Lets Blow this Mother Up!

Last night I saw the movie V for Vendetta. It is the movie that Natalie Portman was so proud of doing for its “subversive” qualities. I thought, going into it, that I would like the movie, but I really ended up disliking it in the end.
I think it is because I generally despise violent tactics as a means to social revolution. In the movie, V was so preoccupied with revenge that the movie lost its power to illustrate effective social commentary – because V was one man exacting justice on the world as he saw fit, which is anti-democratic as the “High Chancellor” who sought to quash all dissent by a marked campaign of surveillance and arrest and torture of dissidents.
I would be grossly naive if I didn’t say violent revolutions have counted for something in our history. But it is my view of things that the act of the American Revolution itself is not what made America free, it was just to kick the British out. It was the slow, developed implementation of ideas before, during, and after the revolution which succeeded in building a democratic country. Early American leaders were elitist and dismissive of minorities and women. The Civil War – it was a bloody war that did not begin as a war to free anyone; it was only halfway through the Civil War that Abraham Lincoln issued the Emancipation proclamation. Even after the civil war, the slaves may have been physically free, but social justice didn’t really emerge until the Civil Rights movement almost a hundred years later.
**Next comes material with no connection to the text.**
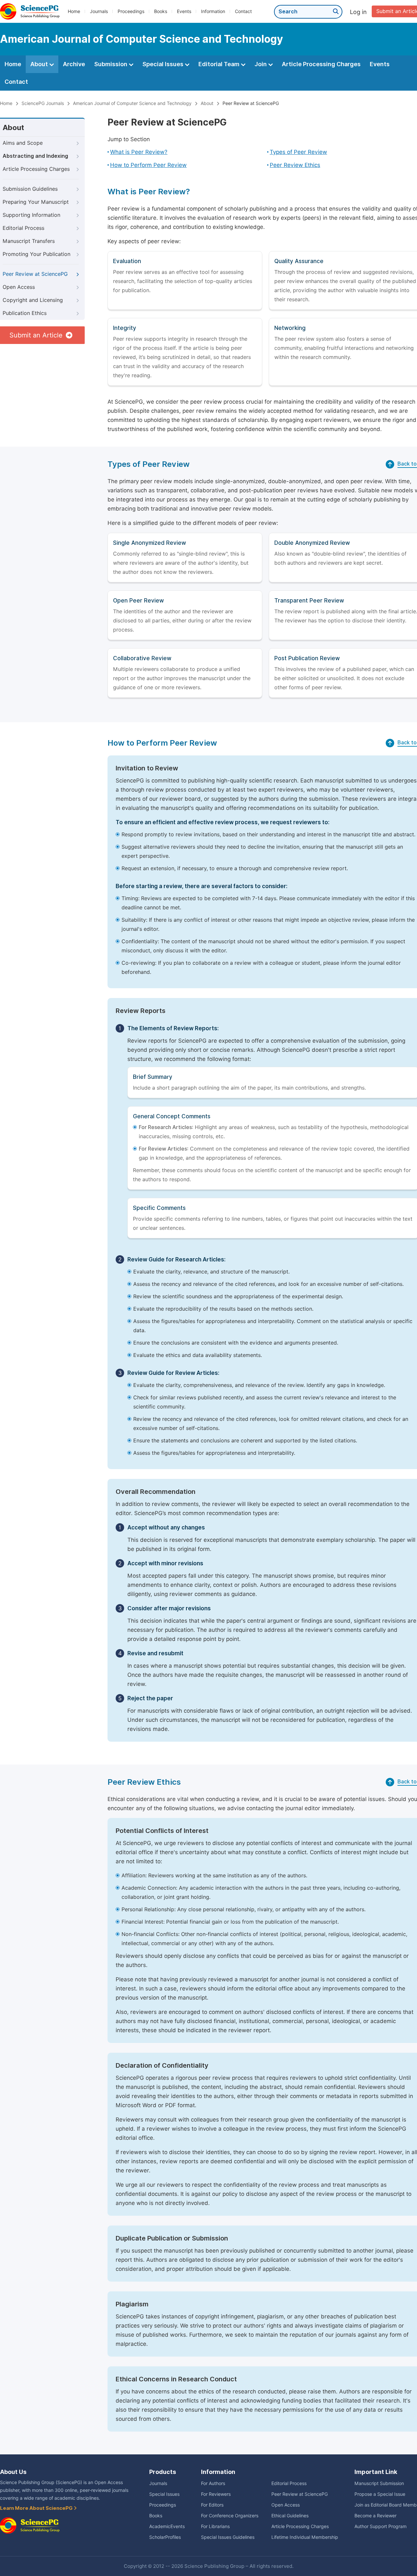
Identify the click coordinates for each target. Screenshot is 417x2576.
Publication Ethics (25, 313)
More commonly, war is used in the name of liberation but only feeds into the notion that real power can be manifest in violence. That notion is contrary to the fundamental principles that I value, that what really changes society is what changes peoples hearts and minds; what brings security and stability to societies is not the gun and the threat of the use of force but it is real human development and capacity building. If we think war “liberates” then we are grossly mistaken, that is my view. It just breeds another society that relies on violence as a means of legitimizing itself. Also, like in the movie, even if the principles that a violent movement may be fighting on behalf of are worthwhile and important, it makes it easy for a government to label the movement as terrorism, and therefore deflate the ability of the movement to appeal to the masses.
That is why I am so appreciative that I have friends like Blaine Johnson, who are true social revolutionaries, with ideas that become non-profits like Human Security International and which really seek to build stable and free societies.
Also, I didn’t like the movie for its characterization that religion is always used to oppress people. The religious leader in the film was a pedaphile, the High Chancellor used religion to legitimize his position. I am not saying that in the name of religion people cannot do these things – because absolutely there is great corruption in religion and there is of course a history of oppression with religion as well. However, religion has also been one of the greatest social forces for good in human history. Many of the greatest revolutionaries in our world who have brought lasting social change have done so because they were motivated by their love of God and their love of all humankind. It was obnoxiously dismissive for the film to give so one sided a view of things, and played into the traditional notion of power, because it was only through violence that minds were changed – not through changing people’s hearts and minds through exercises of love and humanity.
Finally, although I have been swayed in my life with the idea of “blowing things up” like Dams or Corporate Headquarters as a means of fostering radical change, this movie convinced me by its use of blowing things up to make changes that it is a really silly idea. Well, maybe for everything except the Glen Canyon Dam. I still hate that enough (and now I discredited myself in just one sentence).